Enhanced UV light-driven photocatalytic degradation of methyl orange using MoO3/WO3-fluorinated TiO2 nanocomposites

Abstract

TiO2-based heterogeneous photocatalysis destroys persistent organic pollutants (POPs) with a low-cost, environment-friendly alternative to the conventional method. In the current research, TiO2, TiO2-F, TiO2-F-MoO3, TiO2-F-WO3, and TiO2-F-MoO3-WO3 nano-photocatalysts were synthesized via the sol-gel route, and their photocatalytic performances were investigated for the removal of methyl orange (MO) dye in the presence of ultraviolet (UV) light in a suspension configuration. X-ray diffraction (XRD), Scanning electron microscope (SEM), Fourier-transform infrared spectroscopy (FTIR), UV–vis diffuse reflectance spectroscopy (UV–vis/DRS), and Brunauer-Emmett-Teller (BET) characterized structural, morphological, and optical properties. XRD analysis showed that the prepared catalyst was mainly anatase with a 6.29 to 17.54 nm crystal size.
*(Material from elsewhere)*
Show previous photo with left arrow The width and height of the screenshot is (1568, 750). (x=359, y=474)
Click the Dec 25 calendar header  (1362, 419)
SEM and FTIR analysis confirmed the irregular morphologywith agglomerated particle size of 13.31 ± 2.55 nm and hydroxyl groups captured by water molecules. BET isotherms revealed five times higher surface area and pore volume in doped nanocomposites than undoped TiO2 nanoparticles (NPs). The light-absorption properties of TiO2 NPs were significantly increased by fluorine doping and subsequent coupling with WO3. The reason can be explained by increased visible light harvesting and photogenerated charge carrier recombination reduction. The highest photodegradation efficiency was found to be 99.68 % for TiO2-F-WO3 nanocomposites for MO dye (10 ppm). The best-fitted reaction rate constants were followed by the pseudo-second-order model and found to be 16.1×10−4 g.mg−1.min−1 for TiO2-F-WO3 nanocomposite. Overall, TiO2-F-WO3 can be considered a promising material for photocatalytic POPsdegradation in textile wastewater.